The way Scotland (and the yUK for that matter) are going, they will mandatorize the fitting of Nicotine detectors in private houses to catch all the 4th hand smoke leeching through adjoining walls.
O/T but I have just watched the German 19:00 TV Evening News, which has an authority to rival that of the BBC Nine o'Clock News , back when there was such a creature. It lead, of course, on today's gathering of the EU clan leaders and reported about their surprising unity in condemning both Russia and Trump's Trade War yet not one 'wort' fell about May or Brexit. Makes one think that perhaps, perish the thought, Germany.GmbH isn't actually that worried....

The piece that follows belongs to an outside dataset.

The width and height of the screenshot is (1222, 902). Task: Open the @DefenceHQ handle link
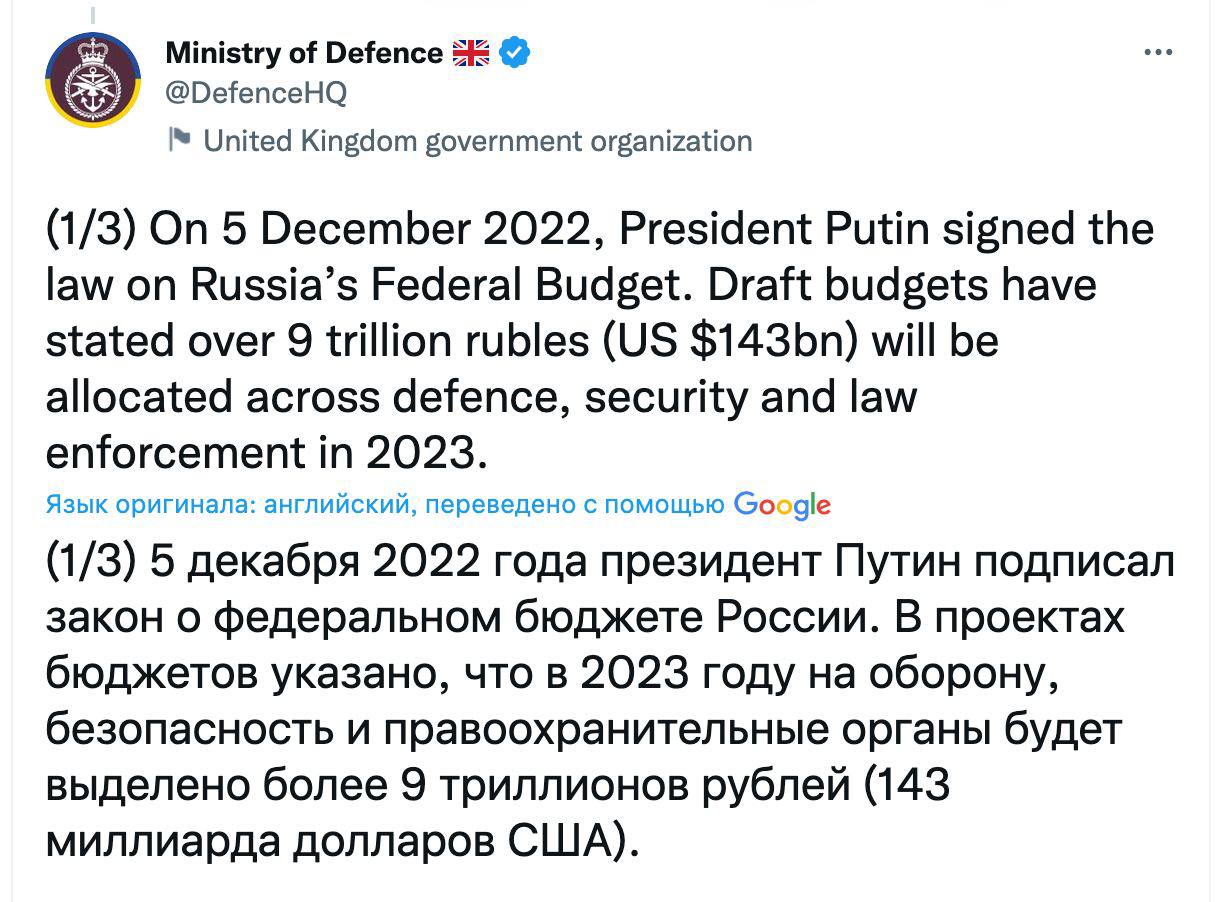coord(254,93)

JK, first part, I fear yes. Second part, good.
In the case of the "nerve gas attack", I sense that the UK Govt. is proceeding in the way that it would prefer all justice to be administered: guilty until proved innocent.
As the fall of communism has shown that economic marxism doesn't work the interventionists have to find something else to do.
£100 an installation won't go far. All those lovely (not) tenement buildings in Glasgow and Edinburgh with 13 foot (at least) high ceilings will need scaffolding towers. Surface mounted cables for power and interlinking will need to be armoured / fireproof. Certification of installations. Cost of inspectors to police things. Plus the effect of simply mandating that the work be done; I recall reading a while back that in Oz the price of rainwater harvesting installations more than tripled within days of da gubbermunt making them mandatory on all new builds.
The shades of Messrs. Smith and Ricardo must be laughing fit to bust.
"... the Health and Safety Executive itself has accepted non-linearity, by adopting what it calls a ‘Tolerability of Risk Framework’, distinguishing ‘unacceptable’, ‘tolerable’ and ‘broadly acceptable’ regions of risk (Health and Safety Executive, 2001: 42-46). A risk of death is unacceptable if it is above 1 in 1,000 per year for the workforce and 1 in 10,000 per year for the public who have a risk imposed on them, and is ‘broadly acceptable’ and thus requiring no special reduction measures if it falls below 1 in 1,000,000 per year."
https://books.google.co.uk/books?id=EVt9AgAAQBAJ&pg=PA63&lpg=PA63&dq=the+Health+and+Safety+Executive+itself+has+accepted+non-linearity&source=bl&ots=rMVHhnBHhr&sig=K1OUTjGj5g2R2u9EtuRtRkU9Y0Q&hl=en&sa=X&ved=0ahUKEwjY__--24TaAhUDkRQKHWzfApQQ6AEIKTAA#v=onepage&q=the%20Health%20and%20Safety%20Executive%20itself%20has%20accepted%20non-linearity&f=false
Post was good but this took the prize for heading of the month:
"Kerching!" shouted the Scottish Association of Smoke Alarm Installers
Your sums assume that we don't save any material damage as well, surely that would make it lower.